Objective  To investigate the long-term effects of LSG on weight loss, diabetes mellitus, hypertension, dyslipidemia, and hyperuricemia.

Design, Setting, and Participants  Cohort study using a retrospective analysis of a prospective cohort at a university hospital. Data were collected from all patients undergoing LSGs performed by the same team between April 1, 2006, and February 28, 2013, including demographic details, weight follow-up, blood test results, and information on medications and comorbidities.

Main Outcomes and Measures  Excess weight loss, obesity-related comorbidities, and partial and complete remission at 1, 3, and 5 years of follow-up.

Results  A total of 443 LSGs were performed. Complete data were available for 241 of the 443 patients (54.4%) at the 1-year follow-up, for 128 of 259 patients (49.4%) at the 3-year follow-up, and for 39 of 56 patients (69.6%) at the 5-year follow-up. The percentage of excess weight loss was 76.8%, 69.7%, and 56.1%, respectively. Complete remission of diabetes was maintained in 50.7%, 38.2%, and 20.0%, respectively, and remission of hypertension was maintained in 46.3%, 48.0%, and 45.5%, respectively. Changes in high-density lipoprotein cholesterol level (mean [SD] level preoperatively and at 1, 3, and 5 years, 46.7 [15.8], 52.8 [13.6], 56.8 [16.0], and 52.4 [13.8] mg/dL, respectively) and triglyceride level (mean [SD] level preoperatively and at 1, 3, and 5 years, 155.2 [86.1], 106.3 [45.3], 107.2 [53.4], and 126.4 [59.7] mg/dL, respectively) were significant compared with preoperative and postoperative measurements (P < .001). The decrease of low-density lipoprotein cholesterol level was significant only at 1 year (P = .04) and 3 years (P = .04) (mean [SD] level preoperatively and at 1, 3, and 5 years, 115.8 [33.2], 110.8 [32.0], 105.7 [25.9], and 110.6 [28.3] mg/dL, respectively). The changes in total cholesterol level did not reach statistical significance (mean [SD] level preoperatively and at 1, 3, and 5 years, 189.5 [38.2], 184.0 [35.4], 183.4 [31.2], and 188.1 [35.7] mg/dL, respectively). No changes in comorbidity status correlated with preoperative excess weight. Hypertriglyceridemia was the only comorbidity whose remission rates at 1 year of follow-up (partial/complete, 80.6%; complete, 72.2%) correlated with percentage of excess weight loss (76.8%) (P = .005).

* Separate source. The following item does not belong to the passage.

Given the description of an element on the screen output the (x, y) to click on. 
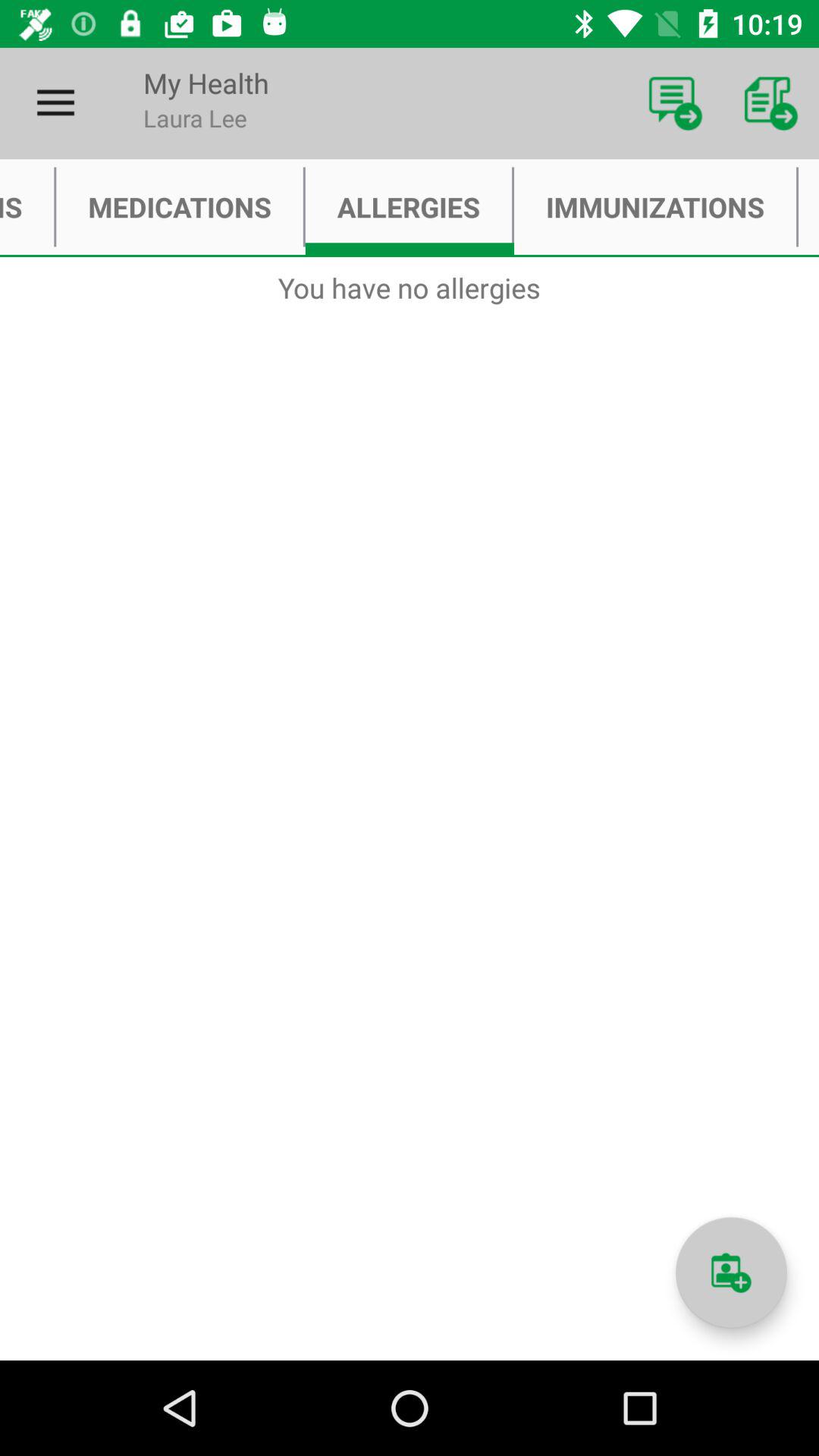
click item above immunizations (771, 103)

Conclusions and Relevance  Undergoing LSG induced efficient weight loss and a major improvement in obesity-related comorbidities, with mostly no correlation to percentage of excess weight loss. There was a significant weight regain and a decrease in remission rates of diabetes and, to a lesser extent, other comorbidities over time.